Re: [PATCH] fgraph: Convert ret_stack tasklist scanning to rcu

From: Steven Rostedt
Date: Sat Sep 19 2020 - 09:56:25 EST


On Sat, 19 Sep 2020 13:24:39 +0200
Oleg Nesterov <oleg@xxxxxxxxxx> wrote:

> On 09/18, Steven Rostedt wrote:
> >
> > On Mon, 7 Sep 2020 13:43:02 +0200
> > Oleg Nesterov <oleg@xxxxxxxxxx> wrote:
> >
> > > Afaics, with or without this change alloc_retstack_tasklist() can race
> > > with copy_process() and miss the new child; ftrace_graph_init_task()
> > > can't help, ftrace_graph_active can be set right after the check and
> > > for_each_process_thread() can't see the new process yet.
> >
> > There's a call in copy_process(): ftrace_graph_init_task() that initializes
> > a new tasks ret_stack,
>
> Only if ftrace_graph_active != 0.
>
> register_ftrace_graph() can increment ftrace_graph_active and call
> alloc_retstack_tasklist() right after ftrace_graph_init_task() checks
> ftrace_graph_active.
>
> > and this loop will ignore it
>
> and this loop won't see it unless the forking process finishes copy_process()
> and does list_add_tail_rcu(&p->tasks, &init_task.tasks) which makes it
> visible to for_each_process(). Yes, this is very unlikely.

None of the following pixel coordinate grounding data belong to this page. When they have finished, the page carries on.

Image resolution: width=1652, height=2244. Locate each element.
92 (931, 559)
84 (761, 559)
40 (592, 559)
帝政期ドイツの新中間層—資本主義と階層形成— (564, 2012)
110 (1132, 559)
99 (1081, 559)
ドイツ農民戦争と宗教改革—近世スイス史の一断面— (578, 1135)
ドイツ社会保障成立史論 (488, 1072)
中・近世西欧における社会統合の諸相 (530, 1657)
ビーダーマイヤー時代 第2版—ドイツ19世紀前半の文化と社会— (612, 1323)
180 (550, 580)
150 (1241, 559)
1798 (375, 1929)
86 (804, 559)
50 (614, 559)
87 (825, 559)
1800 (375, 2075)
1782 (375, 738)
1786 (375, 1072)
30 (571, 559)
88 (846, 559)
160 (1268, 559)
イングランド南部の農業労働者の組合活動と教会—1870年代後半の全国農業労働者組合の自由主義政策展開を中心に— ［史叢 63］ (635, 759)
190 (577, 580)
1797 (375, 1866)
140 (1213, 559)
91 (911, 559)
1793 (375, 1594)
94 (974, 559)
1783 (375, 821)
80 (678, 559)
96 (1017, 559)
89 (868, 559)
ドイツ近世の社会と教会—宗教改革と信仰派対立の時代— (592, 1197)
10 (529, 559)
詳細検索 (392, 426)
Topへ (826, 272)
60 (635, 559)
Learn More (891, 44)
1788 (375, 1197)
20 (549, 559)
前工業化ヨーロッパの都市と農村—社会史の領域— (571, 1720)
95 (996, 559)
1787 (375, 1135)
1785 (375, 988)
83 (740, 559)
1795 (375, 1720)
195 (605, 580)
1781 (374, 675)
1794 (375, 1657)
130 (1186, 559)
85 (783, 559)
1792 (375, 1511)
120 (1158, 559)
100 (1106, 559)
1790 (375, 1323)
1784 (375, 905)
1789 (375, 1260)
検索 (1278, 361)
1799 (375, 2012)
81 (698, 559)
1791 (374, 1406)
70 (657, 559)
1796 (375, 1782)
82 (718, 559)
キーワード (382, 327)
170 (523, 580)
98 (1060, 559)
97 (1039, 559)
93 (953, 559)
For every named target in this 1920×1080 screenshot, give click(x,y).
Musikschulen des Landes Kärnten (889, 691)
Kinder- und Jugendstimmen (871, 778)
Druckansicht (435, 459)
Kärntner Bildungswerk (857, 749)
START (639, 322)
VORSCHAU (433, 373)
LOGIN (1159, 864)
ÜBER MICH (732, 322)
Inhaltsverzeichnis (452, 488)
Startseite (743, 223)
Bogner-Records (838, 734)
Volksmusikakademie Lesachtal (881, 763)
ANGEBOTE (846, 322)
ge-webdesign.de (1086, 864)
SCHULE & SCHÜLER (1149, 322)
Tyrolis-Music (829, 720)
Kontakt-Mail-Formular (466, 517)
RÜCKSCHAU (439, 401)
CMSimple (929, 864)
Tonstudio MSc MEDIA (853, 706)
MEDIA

Ah, I see what you mean. Hmm, not sure the best way to fix this. It
would be very rare to trigger and the only thing that it would do is
not to trace the new task. But that could be frustrating if that
happens. I guess we could put the hook after it gets added to the list,
and use a cmpxchg to update the ret_stack, to make sure we don't race
on initialization and copy_process.

-- Steve